Course Schedule


Lehrveranstaltungen

Philosophy of Social Science (Seminar)

Dozent/in: Markus Reihlen

Termin:
Einzeltermin | Di, 15.09.2020, 09:00 - Di, 15.09.2020, 18:00 | C 40.152 Seminarraum | more details to follow
Einzeltermin | Mi, 16.09.2020, 09:00 - Mi, 16.09.2020, 18:00 | C 40.152 Seminarraum | more details to follow
Einzeltermin | Do, 17.09.2020, 09:00 - Do, 17.09.2020, 17:00 | C 40.152 Seminarraum | more details to follow

Inhalt: This course provides you with insights into how to do more engaging and useful research. So what can philosophy contribute to social science? The answer is straightforward: it helps to construct more interesting research problems by challenging taken-for-granted assumptions. Philosophy of social science raises fundamental questions relevant to the practicing researcher such as what is the nature of social phenomena. Should we see organizations as accumulations of autonomous individuals, as collective actors with goals of their own, or as systems embedded into society? What is the appropriate form of investigation? Should we rely on empirical facts, on our reason, on action, or on intuition? Can we investigate society by studying individuals or via their social structures? What values and norms of social actions are appropriate? Should we see the freedom of the individual (maximization of individual benefit) or his/her responsibility to the community at large (maximization of collective benefit) as the primary goal of social action? This course blends specific perspectives from the philosophy of social science with controversies in social studies.
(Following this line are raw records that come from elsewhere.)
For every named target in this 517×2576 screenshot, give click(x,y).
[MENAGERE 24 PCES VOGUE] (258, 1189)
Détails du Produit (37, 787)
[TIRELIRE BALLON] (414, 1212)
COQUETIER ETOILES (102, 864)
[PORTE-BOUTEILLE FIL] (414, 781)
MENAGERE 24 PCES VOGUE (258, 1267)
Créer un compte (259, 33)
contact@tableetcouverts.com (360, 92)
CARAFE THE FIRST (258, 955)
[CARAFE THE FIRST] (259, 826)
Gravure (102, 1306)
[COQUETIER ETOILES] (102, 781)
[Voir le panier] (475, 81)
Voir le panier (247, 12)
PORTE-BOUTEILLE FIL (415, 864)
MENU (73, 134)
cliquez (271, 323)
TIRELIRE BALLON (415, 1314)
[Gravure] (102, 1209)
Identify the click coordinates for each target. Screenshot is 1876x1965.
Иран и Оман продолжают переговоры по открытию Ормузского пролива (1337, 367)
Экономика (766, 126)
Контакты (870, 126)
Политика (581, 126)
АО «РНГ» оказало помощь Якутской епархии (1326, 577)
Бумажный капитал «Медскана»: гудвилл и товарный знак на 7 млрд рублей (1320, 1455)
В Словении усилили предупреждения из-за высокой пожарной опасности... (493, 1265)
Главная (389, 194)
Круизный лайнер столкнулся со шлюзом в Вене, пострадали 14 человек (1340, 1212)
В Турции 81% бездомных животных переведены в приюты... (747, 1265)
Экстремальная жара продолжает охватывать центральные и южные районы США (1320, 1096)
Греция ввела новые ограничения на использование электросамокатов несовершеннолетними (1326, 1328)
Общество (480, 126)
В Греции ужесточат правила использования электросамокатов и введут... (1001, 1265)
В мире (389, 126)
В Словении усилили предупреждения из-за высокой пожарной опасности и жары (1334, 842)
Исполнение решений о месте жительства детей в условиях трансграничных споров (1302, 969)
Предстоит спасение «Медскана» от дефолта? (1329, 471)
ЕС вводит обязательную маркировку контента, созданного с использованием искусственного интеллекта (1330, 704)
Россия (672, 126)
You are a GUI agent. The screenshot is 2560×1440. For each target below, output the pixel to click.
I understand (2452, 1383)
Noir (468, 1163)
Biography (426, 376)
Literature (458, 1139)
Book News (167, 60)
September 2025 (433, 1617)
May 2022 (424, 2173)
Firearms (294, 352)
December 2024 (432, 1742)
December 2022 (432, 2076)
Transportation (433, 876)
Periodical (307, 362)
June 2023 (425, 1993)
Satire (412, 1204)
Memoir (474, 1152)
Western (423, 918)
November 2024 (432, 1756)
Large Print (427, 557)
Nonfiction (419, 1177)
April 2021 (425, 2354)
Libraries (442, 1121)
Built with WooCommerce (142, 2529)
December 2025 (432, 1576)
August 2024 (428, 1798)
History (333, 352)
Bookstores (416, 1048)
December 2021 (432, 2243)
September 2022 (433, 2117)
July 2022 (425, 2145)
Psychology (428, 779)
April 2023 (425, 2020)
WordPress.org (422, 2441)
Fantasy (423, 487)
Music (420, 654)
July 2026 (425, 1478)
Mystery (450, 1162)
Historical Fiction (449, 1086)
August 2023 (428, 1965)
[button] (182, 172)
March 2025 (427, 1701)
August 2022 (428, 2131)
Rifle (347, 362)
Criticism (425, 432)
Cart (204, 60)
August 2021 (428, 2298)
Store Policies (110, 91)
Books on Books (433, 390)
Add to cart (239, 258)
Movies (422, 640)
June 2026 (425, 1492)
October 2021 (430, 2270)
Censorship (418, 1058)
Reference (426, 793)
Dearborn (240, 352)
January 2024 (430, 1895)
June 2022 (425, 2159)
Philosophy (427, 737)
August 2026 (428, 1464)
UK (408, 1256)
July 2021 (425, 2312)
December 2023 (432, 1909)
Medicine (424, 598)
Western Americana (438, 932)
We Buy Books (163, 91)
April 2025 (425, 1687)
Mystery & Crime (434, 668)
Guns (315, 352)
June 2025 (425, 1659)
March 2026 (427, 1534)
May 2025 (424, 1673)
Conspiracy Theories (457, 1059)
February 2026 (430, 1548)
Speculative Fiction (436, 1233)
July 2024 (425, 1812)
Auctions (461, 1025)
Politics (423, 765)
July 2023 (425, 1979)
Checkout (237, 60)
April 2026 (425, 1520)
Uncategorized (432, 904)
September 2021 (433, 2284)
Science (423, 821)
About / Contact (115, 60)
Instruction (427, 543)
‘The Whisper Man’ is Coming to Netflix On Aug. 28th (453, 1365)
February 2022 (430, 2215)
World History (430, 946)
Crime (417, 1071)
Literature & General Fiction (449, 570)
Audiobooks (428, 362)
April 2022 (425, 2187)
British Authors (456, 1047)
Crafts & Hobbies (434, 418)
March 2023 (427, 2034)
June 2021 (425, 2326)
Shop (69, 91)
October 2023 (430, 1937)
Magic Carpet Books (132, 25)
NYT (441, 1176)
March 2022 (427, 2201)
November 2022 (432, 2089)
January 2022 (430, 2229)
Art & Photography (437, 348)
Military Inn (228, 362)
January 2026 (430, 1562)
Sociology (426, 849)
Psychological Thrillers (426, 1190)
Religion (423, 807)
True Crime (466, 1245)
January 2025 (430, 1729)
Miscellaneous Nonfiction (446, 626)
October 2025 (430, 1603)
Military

My use of the term social studies is broad; it includes all disciplines that study social systems of different kinds and of different levels such as economics, sociology, political science, culturology, social psychology, and the respective socio-technologies such as management or law. This course will enable students to explain how philosophy could contribute to the improvement and interestingness of social research. More specifically, students will be familiar with general philosophical controversies in social science such as the individualism versus holism, the idealism versus materialism, the positivism versus postmodernism debates. Finally, we address the relation between science and praxis and reflect upon the different status of science and technology.